ARCE – Rotatoria al cimitero, sopralluogo per far ripartire l’opera. L’Amministrazione comunale riprende il progetto per la realizzazione di una intersezione a raso tra le strade regionali numero 82 “Valle del Liri” e numero 6 “Casilina”. Ieri mattina attorno alle 10 un funzionario dell’Azienda Strade Lazio (Astral spa) ha eseguito un sopralluogo per rendersi conto di persona della situazione che interessa il bivio tra le due più importanti arterie e l’innesto con la via comunale Fontanelle.
All’ispezione tecnica hanno partecipato il consigliere regionale Mauro Buschini, il sindaco di Arce Roberto Simonelli, l’assessore ai Lavori pubblici Gianfranco Germani, il capogruppo di maggioranza Vincenzo Colantonio e il responsabile dell’Ufficio tecnico comunale.
In realtà di quest’opera si è discusso a lungo negli anni scorsi e, da quanto è dato sapere, la Regione Lazio, tramite l’Astral, aveva anche stanziato i fondi per la sua fattiva realizzazione.
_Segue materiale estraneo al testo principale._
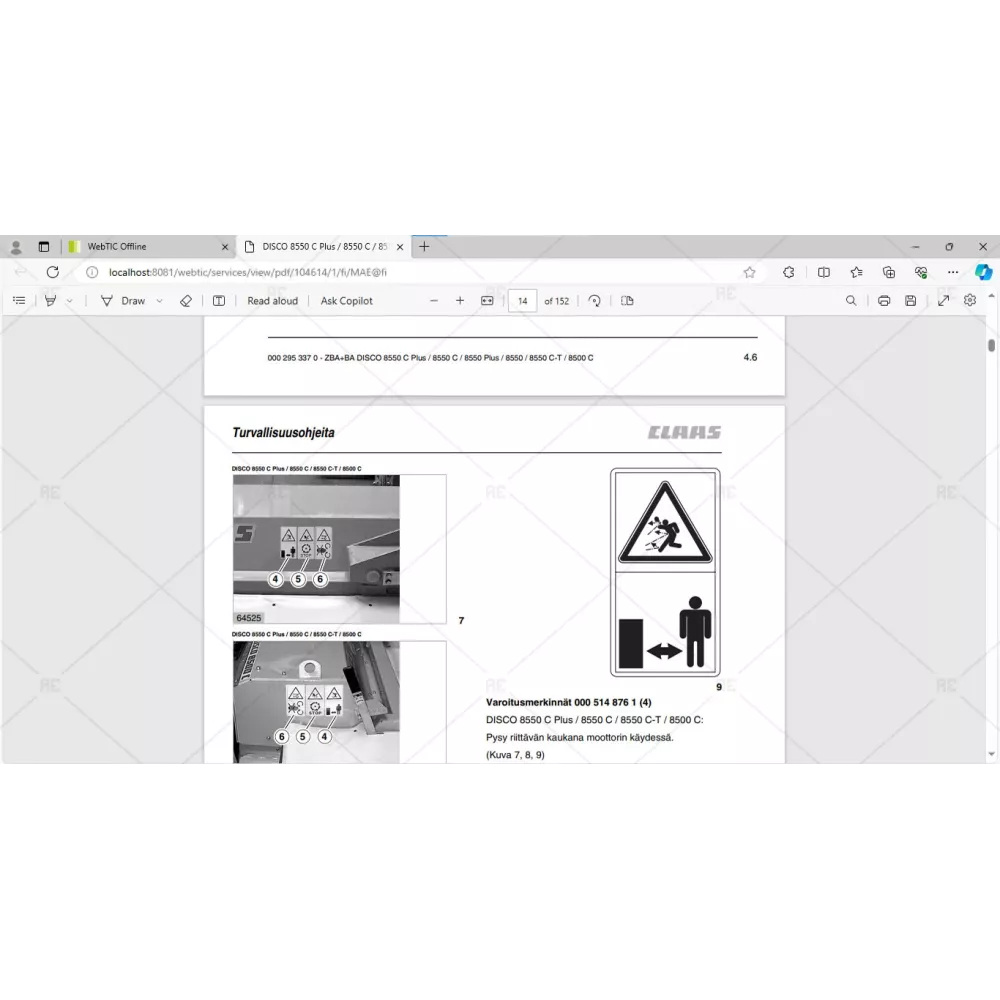The width and height of the screenshot is (1000, 1000).
Task: Rotate the PDF page
Action: 595,300
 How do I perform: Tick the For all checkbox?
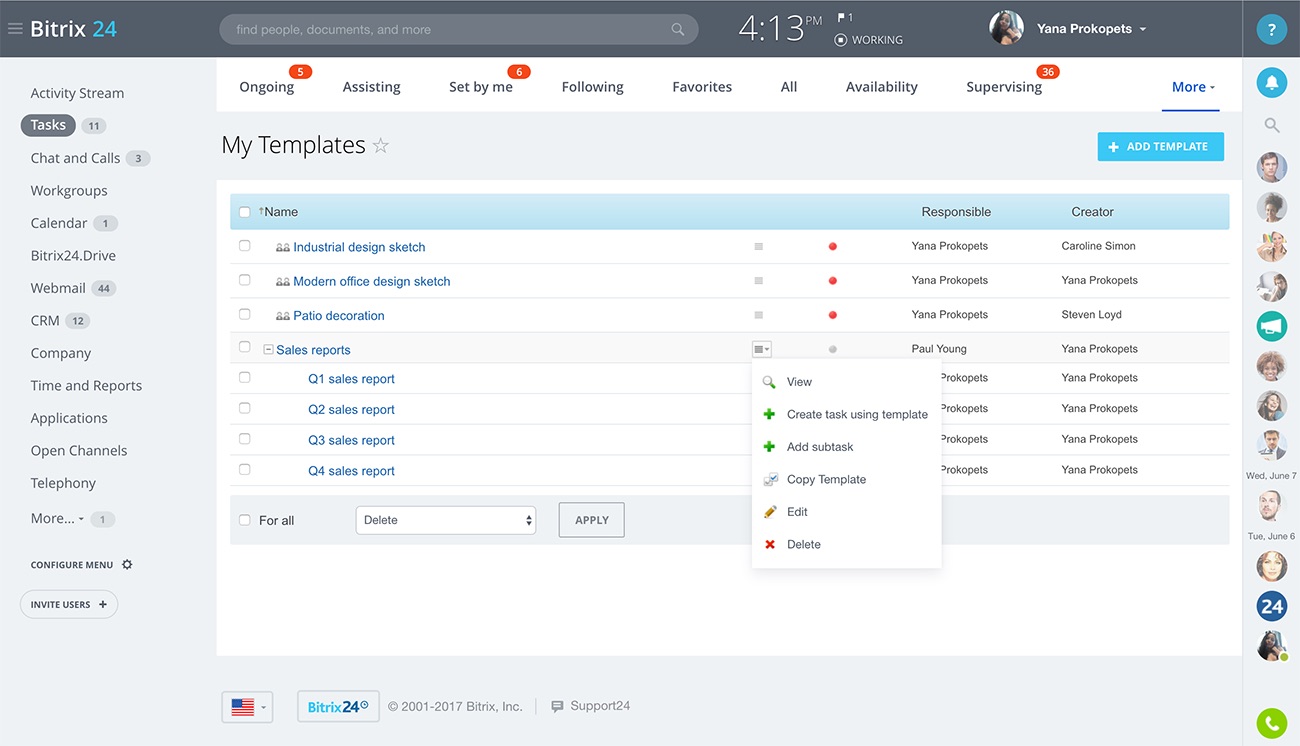tap(245, 520)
Risorse però che poi sarebbero state spese in altre opere simili con situazioni “ambientali” meno complicate. Il problema infatti è l’impatto che la nuova conformazione stradale avrebbe dato a tutta l’area, con particolare riferimento alla zona di rispetto cimiteriale e al futuro di alcune attività artigianali e commerciali che insistono sul trivio. Dal progetto messo a punto a suo tempo, sarebbe prevista una rimodulazione radicale dell’ingresso al camposanto e del suo viale alberato, sarebbero stati necessari alcuni espropri di piccole particelle di terreno adiacenti la zona, trovare una nuova ubicazione all’edicola e, infine, realizzare una corsia di servizio per raggiungere alcune attività. Tutti fattori di non facile soluzione che hanno creato malumori ed incertezze a cui la politica locale non è stata capace di fornire risposte e soluzioni il più possibile condivise. Fatto sta che, molto probabilmente, ad oggi l’opera poteva già essere stata realizzata.
Dall’esito del sopralluogo sarebbe emerso da parte del funzionario dell’Astral un sostanziale nullaosta sulle pratiche messe in essere finora dall’Amministrazione comunale. Quello che manca è la copertura finanziaria, ma per questo tornerebbe utile la presenza dell’onorevole regionale. Rimane da capire, visto che il progetto sarebbe pressappoco quello originario e il passare del tempo non ha modificato l’esigenze ambientali, in che modo si intende risolvere i vecchi problemi.